需要重点指出的是,traces系统往往需要在调用的函数或服务的边界进行跟踪,需要一些代码的侵入,各traces方案有单独的sdk/api,互不兼容,更换tracss方案需要花费大量的成本进行代码改造,也直接影响了用户对traces技术采用。

1.3 OpenTelemetry和ADOT

那么如何解决这些问题呢?答案结构化和标准化。OpenTelemetry(简称:OTel)从OpenTracing和OpenCensus合并而来,结合w3c trace context,为可观测体系提供了数据采集和标准规范的统一,将traces、metrics、logs这些孤立的信息,作为一个单一、高度“结构化”的数据流连接起来。

OTel由以下几部分组成:

  • 跨语言的标准规范Specification:定义了数据标准、语义规范、OTLP协议、API、SDK等;
    • API:定义用于生成和关联traces、metrics和logs数据的数据类型和操作;
    • SDK:基于OTel API标准实现的各种语言的SDK,还定义了配置、数据处理和导出概念,方便用户使用这些SDK开发生成导出观测数据;
    • Data:定义观测系统后端可以提供支持的OpenTelemetry协议 (OTLP) 和语义约定Semantic Conventions
  • 接收、处理、输出观测数据的(Collector):用于接收OTel观测数据的工具,允许用户通过配置Pipeline定义观测数据如何接收、如何处理、如何导出到后端;
  • Automatic Instrumentation:一些开箱即用的观测数据采集器

AWS Distro for OpenTelemetry(简称:ADOT)是AWS支持的OpenTelemetry项目发行版,安全且可直接用于生产。使用ADOT可将应用生成的相关的指标和跟踪数据发送至多个AWS和合作伙伴监控解决方案。ADOT还可以从AWS资源和托管服务中收集元数据,以便您可以将应用程序性能数据与底层基础设施数据关联,从而减少解决问题的平均时间。

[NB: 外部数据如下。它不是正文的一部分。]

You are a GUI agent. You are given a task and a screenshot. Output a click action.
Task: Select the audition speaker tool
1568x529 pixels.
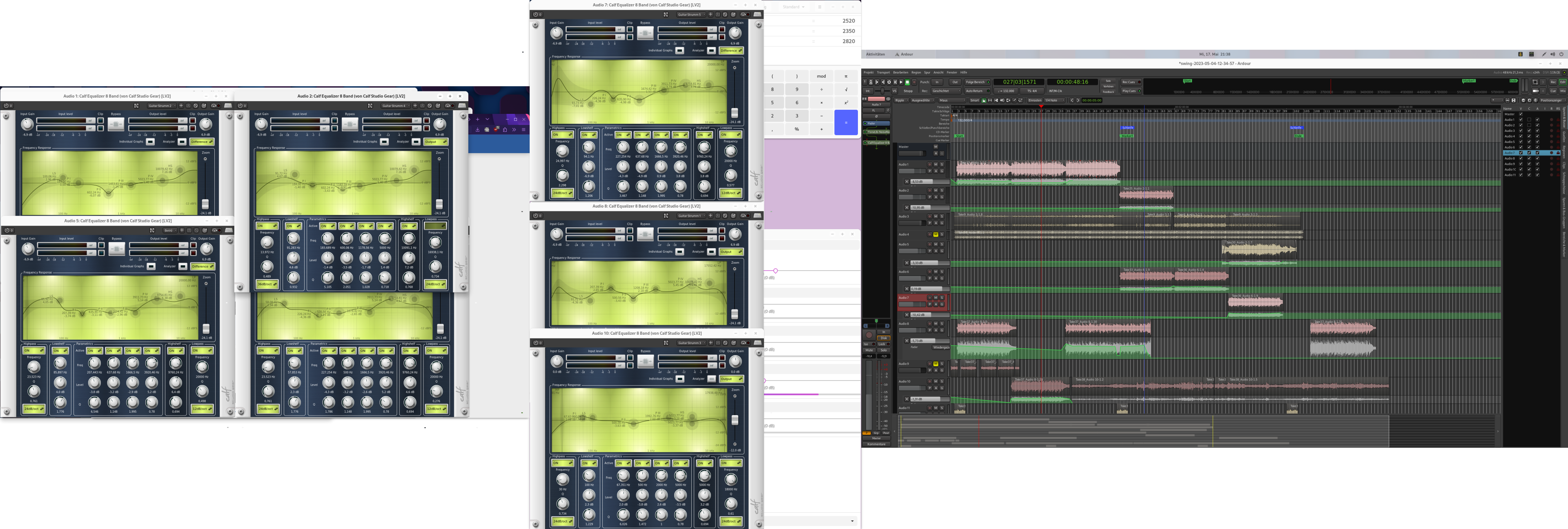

2022年4月21日,EKS发布了ADOT EKS Addon,方便EKS用户安装和管理ADOT Operator。简化了在EKS上运行的应用程序的观测体验,可将指标和跟踪发送到多个监控服务,包括 AWS X-Ray、Amazon Managed Service for Prometheus 和 Amazon CloudWatch或合作伙伴监控解决方案。

本文主要围绕EKS的ADOT Operator演示如何构建容器化应用的可观测。

二、安装ADOT Operator

Kubernetes Operator 是一种打包、部署和管理 Kubernetes 原生应用程序的方法,该应用程序既部署在Kubernetes上,又使用Kubernetes API和kubectl工具进行管理。Kubernetes Operator是一个自定义kubernetes控制器,ADOT Operator通过自定义资源定义(CRD)引入新的对象类型,来简化Collector管理。通过ADOT Operator,用户可以以声明API的方式来管理如何采集、处理、导出观测数据。

2.1 安装工具和集群

在安装ADOT Operator前,你需要一台能够连接到AWS的机器,安装配置好awscli、eksctl、kubectl、Helm工具。这里不展开说明,可参考:客户端工具安装

除了这些工具,你还需要一个EKS集群来运行ADOT Operator,这里可以使用eksctl快速拉起一个集群或使用现有集群,注意集群得启用IAM OIDC Provider

cat <<EOF | eksctl create cluster -f -
apiVersion: eksctl.io/v1alpha5
kind: ClusterConfig

metadata:
  name: "otel"   # 集群名字
  region: "ap-northeast-2"    # 集群所在的region
  version: "1.23"    # eks版本

iam:
  withOIDC: true    # OIDC配置,很重要,AWS Loadbalancer Controller等addon都需要

managedNodeGroups:
  - name: Private-01
    instanceType: m6i.large    # worker节点使用的机器类型
    desiredCapacity: 3    # Autoscaling group的初始大小
    minSize: 3    # Autoscaling group的最小规模
    maxSize: 3    # Autoscaling group的最大规模
    volumeSize: 30    # 节点EBS大小
    volumeType: gp3    # 节点存储类型
EOF

2.2 配置IAM

Operator需要的kubernetes的API权限,通过以下命令配置kubnernetes RBAC:

kubectl apply -f https://amazon-eks.s3.amazonaws.com/docs/addons-otel-permissions.yaml

ADOT Addon依赖cert-manager,需要提前安装:

kubectl apply -f https://github.com/jetstack/cert-manager/releases/download/v1.9.1/cert-manager.yaml

定义环境变量,通过以下命令获取AWS账户ID,EKS集群名,OIDC Provider等信息,用于配置IRSA:

export ACCOUNT_ID=$(aws sts get-caller-identity --query "Account" --output text)
export CLUSTER_NAME=$(aws eks list-clusters --query "clusters[]" --output text)
export OIDC_PROVIDER=$(aws eks describe-cluster --name $CLUSTER_NAME --query "cluster.identity.oidc.issuer" --output text | sed -e "s/^https:\\/\\///")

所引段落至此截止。